[PROVIDED INFORMATION Boundary: Start]

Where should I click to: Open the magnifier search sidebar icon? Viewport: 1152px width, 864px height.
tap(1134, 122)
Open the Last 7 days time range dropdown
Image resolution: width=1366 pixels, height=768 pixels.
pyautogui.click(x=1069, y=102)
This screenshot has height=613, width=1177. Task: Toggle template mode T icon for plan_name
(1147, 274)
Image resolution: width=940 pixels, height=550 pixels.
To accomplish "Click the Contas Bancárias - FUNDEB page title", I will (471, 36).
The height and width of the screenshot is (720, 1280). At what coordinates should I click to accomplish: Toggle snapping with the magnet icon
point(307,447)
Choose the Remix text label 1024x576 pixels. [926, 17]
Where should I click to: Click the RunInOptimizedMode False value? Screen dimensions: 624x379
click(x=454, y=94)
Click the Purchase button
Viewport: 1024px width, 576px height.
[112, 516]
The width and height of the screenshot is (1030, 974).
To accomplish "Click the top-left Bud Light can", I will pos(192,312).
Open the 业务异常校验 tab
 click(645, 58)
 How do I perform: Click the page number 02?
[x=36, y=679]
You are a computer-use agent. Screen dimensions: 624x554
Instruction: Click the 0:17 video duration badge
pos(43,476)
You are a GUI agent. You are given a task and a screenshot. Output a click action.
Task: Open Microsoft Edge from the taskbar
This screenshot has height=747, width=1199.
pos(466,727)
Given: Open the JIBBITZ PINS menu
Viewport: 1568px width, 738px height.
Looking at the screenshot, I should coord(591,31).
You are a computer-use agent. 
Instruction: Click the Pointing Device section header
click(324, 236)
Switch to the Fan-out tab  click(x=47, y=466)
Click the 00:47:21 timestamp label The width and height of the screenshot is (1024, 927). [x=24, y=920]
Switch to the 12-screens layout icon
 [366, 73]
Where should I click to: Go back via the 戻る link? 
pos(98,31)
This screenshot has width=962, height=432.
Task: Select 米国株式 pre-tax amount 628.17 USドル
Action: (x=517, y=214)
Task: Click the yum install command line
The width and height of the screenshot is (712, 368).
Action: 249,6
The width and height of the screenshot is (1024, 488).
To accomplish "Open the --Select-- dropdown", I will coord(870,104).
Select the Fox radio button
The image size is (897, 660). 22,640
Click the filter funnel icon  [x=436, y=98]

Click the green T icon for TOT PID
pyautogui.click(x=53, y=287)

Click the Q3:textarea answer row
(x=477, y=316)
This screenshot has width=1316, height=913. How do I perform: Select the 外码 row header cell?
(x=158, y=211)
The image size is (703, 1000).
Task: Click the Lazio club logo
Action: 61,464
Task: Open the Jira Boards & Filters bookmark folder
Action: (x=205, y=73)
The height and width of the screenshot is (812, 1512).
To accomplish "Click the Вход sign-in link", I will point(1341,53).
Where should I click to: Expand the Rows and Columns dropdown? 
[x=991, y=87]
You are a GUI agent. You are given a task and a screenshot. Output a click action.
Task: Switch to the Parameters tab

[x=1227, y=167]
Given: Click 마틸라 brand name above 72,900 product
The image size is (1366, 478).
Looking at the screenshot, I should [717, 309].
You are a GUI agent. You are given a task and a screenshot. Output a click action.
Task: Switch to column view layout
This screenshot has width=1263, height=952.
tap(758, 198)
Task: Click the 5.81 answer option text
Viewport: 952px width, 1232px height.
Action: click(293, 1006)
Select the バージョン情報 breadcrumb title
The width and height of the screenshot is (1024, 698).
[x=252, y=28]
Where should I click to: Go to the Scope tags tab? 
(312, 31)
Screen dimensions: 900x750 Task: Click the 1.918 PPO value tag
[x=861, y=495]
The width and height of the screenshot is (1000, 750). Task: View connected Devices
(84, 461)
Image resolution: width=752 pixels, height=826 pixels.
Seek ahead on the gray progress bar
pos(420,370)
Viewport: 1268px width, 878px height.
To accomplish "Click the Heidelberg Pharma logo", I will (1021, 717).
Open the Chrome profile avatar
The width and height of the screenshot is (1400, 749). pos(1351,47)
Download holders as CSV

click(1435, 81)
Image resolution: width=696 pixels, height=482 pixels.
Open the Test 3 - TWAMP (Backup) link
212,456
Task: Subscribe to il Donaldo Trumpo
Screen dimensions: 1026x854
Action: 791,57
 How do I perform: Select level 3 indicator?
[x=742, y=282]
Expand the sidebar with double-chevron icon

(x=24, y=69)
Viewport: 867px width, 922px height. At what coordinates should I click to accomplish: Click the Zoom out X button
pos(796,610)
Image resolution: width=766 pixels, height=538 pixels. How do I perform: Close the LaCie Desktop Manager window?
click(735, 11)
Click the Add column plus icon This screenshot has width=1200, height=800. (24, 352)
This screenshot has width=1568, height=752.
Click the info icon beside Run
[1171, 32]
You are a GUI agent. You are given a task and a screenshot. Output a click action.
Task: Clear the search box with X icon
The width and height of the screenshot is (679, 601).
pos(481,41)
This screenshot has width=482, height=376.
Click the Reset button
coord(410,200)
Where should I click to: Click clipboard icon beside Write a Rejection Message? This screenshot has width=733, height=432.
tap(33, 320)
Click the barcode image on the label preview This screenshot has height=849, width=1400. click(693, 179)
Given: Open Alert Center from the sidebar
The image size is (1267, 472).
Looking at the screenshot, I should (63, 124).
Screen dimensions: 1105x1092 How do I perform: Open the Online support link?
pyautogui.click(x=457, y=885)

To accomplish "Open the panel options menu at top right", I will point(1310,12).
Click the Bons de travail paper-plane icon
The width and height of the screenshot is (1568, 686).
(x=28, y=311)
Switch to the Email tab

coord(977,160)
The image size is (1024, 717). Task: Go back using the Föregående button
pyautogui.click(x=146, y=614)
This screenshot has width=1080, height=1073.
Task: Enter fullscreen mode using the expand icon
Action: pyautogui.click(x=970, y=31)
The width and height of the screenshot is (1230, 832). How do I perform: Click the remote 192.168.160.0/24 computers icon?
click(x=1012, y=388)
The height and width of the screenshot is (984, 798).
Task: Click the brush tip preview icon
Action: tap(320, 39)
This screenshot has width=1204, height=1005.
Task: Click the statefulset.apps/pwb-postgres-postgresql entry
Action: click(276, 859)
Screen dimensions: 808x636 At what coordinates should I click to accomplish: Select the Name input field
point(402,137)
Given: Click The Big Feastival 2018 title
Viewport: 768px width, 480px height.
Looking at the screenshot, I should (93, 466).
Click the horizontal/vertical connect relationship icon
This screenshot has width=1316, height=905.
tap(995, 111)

[PROVIDED INFORMATION Boundary: End]

*TASK PROMPT*
Look at the entries above. Then set all of them down again exactly.

*FINISHED TASK*
Where should I click to: Open the magnifier search sidebar icon? Viewport: 1152px width, 864px height.
tap(1134, 122)
Open the Last 7 days time range dropdown
Image resolution: width=1366 pixels, height=768 pixels.
pyautogui.click(x=1069, y=102)
This screenshot has height=613, width=1177. Task: Toggle template mode T icon for plan_name
(1147, 274)
Image resolution: width=940 pixels, height=550 pixels.
To accomplish "Click the Contas Bancárias - FUNDEB page title", I will (471, 36).
The height and width of the screenshot is (720, 1280). At what coordinates should I click to accomplish: Toggle snapping with the magnet icon
point(307,447)
Choose the Remix text label 1024x576 pixels. [926, 17]
Where should I click to: Click the RunInOptimizedMode False value? Screen dimensions: 624x379
click(x=454, y=94)
Click the Purchase button
Viewport: 1024px width, 576px height.
[112, 516]
The width and height of the screenshot is (1030, 974).
To accomplish "Click the top-left Bud Light can", I will pos(192,312).
Open the 业务异常校验 tab
 click(645, 58)
 How do I perform: Click the page number 02?
[x=36, y=679]
You are a computer-use agent. Screen dimensions: 624x554
Instruction: Click the 0:17 video duration badge
pos(43,476)
You are a GUI agent. You are given a task and a screenshot. Output a click action.
Task: Open Microsoft Edge from the taskbar
This screenshot has height=747, width=1199.
pos(466,727)
Given: Open the JIBBITZ PINS menu
Viewport: 1568px width, 738px height.
Looking at the screenshot, I should coord(591,31).
You are a computer-use agent. 
Instruction: Click the Pointing Device section header
click(324, 236)
Switch to the Fan-out tab  click(x=47, y=466)
Click the 00:47:21 timestamp label The width and height of the screenshot is (1024, 927). [x=24, y=920]
Switch to the 12-screens layout icon
 [366, 73]
Where should I click to: Go back via the 戻る link? 
pos(98,31)
This screenshot has width=962, height=432.
Task: Select 米国株式 pre-tax amount 628.17 USドル
Action: (x=517, y=214)
Task: Click the yum install command line
The width and height of the screenshot is (712, 368).
Action: 249,6
The width and height of the screenshot is (1024, 488).
To accomplish "Open the --Select-- dropdown", I will coord(870,104).
Select the Fox radio button
The image size is (897, 660). 22,640
Click the filter funnel icon  [x=436, y=98]

Click the green T icon for TOT PID
pyautogui.click(x=53, y=287)

Click the Q3:textarea answer row
(x=477, y=316)
This screenshot has width=1316, height=913. How do I perform: Select the 外码 row header cell?
(x=158, y=211)
The image size is (703, 1000).
Task: Click the Lazio club logo
Action: 61,464
Task: Open the Jira Boards & Filters bookmark folder
Action: (x=205, y=73)
The height and width of the screenshot is (812, 1512).
To accomplish "Click the Вход sign-in link", I will point(1341,53).
Where should I click to: Expand the Rows and Columns dropdown? 
[x=991, y=87]
You are a GUI agent. You are given a task and a screenshot. Output a click action.
Task: Switch to the Parameters tab

[x=1227, y=167]
Given: Click 마틸라 brand name above 72,900 product
The image size is (1366, 478).
Looking at the screenshot, I should [717, 309].
You are a GUI agent. You are given a task and a screenshot. Output a click action.
Task: Switch to column view layout
This screenshot has width=1263, height=952.
tap(758, 198)
Task: Click the 5.81 answer option text
Viewport: 952px width, 1232px height.
Action: click(293, 1006)
Select the バージョン情報 breadcrumb title
The width and height of the screenshot is (1024, 698).
[x=252, y=28]
Where should I click to: Go to the Scope tags tab? 
(312, 31)
Screen dimensions: 900x750 Task: Click the 1.918 PPO value tag
[x=861, y=495]
The width and height of the screenshot is (1000, 750). Task: View connected Devices
(84, 461)
Image resolution: width=752 pixels, height=826 pixels.
Seek ahead on the gray progress bar
pos(420,370)
Viewport: 1268px width, 878px height.
To accomplish "Click the Heidelberg Pharma logo", I will (1021, 717).
Open the Chrome profile avatar
The width and height of the screenshot is (1400, 749). pos(1351,47)
Download holders as CSV

click(1435, 81)
Image resolution: width=696 pixels, height=482 pixels.
Open the Test 3 - TWAMP (Backup) link
212,456
Task: Subscribe to il Donaldo Trumpo
Screen dimensions: 1026x854
Action: 791,57
 How do I perform: Select level 3 indicator?
[x=742, y=282]
Expand the sidebar with double-chevron icon

(x=24, y=69)
Viewport: 867px width, 922px height. At what coordinates should I click to accomplish: Click the Zoom out X button
pos(796,610)
Image resolution: width=766 pixels, height=538 pixels. How do I perform: Close the LaCie Desktop Manager window?
click(735, 11)
Click the Add column plus icon This screenshot has width=1200, height=800. (24, 352)
This screenshot has width=1568, height=752.
Click the info icon beside Run
[1171, 32]
You are a GUI agent. You are given a task and a screenshot. Output a click action.
Task: Clear the search box with X icon
The width and height of the screenshot is (679, 601).
pos(481,41)
This screenshot has width=482, height=376.
Click the Reset button
coord(410,200)
Where should I click to: Click clipboard icon beside Write a Rejection Message? This screenshot has width=733, height=432.
tap(33, 320)
Click the barcode image on the label preview This screenshot has height=849, width=1400. click(693, 179)
Given: Open Alert Center from the sidebar
The image size is (1267, 472).
Looking at the screenshot, I should (63, 124).
Screen dimensions: 1105x1092 How do I perform: Open the Online support link?
pyautogui.click(x=457, y=885)

To accomplish "Open the panel options menu at top right", I will point(1310,12).
Click the Bons de travail paper-plane icon
The width and height of the screenshot is (1568, 686).
(x=28, y=311)
Switch to the Email tab

coord(977,160)
The image size is (1024, 717). Task: Go back using the Föregående button
pyautogui.click(x=146, y=614)
This screenshot has width=1080, height=1073.
Task: Enter fullscreen mode using the expand icon
Action: pyautogui.click(x=970, y=31)
The width and height of the screenshot is (1230, 832). How do I perform: Click the remote 192.168.160.0/24 computers icon?
click(x=1012, y=388)
The height and width of the screenshot is (984, 798).
Task: Click the brush tip preview icon
Action: tap(320, 39)
This screenshot has width=1204, height=1005.
Task: Click the statefulset.apps/pwb-postgres-postgresql entry
Action: click(276, 859)
Screen dimensions: 808x636 At what coordinates should I click to accomplish: Select the Name input field
point(402,137)
Given: Click The Big Feastival 2018 title
Viewport: 768px width, 480px height.
Looking at the screenshot, I should (93, 466).
Click the horizontal/vertical connect relationship icon
This screenshot has width=1316, height=905.
tap(995, 111)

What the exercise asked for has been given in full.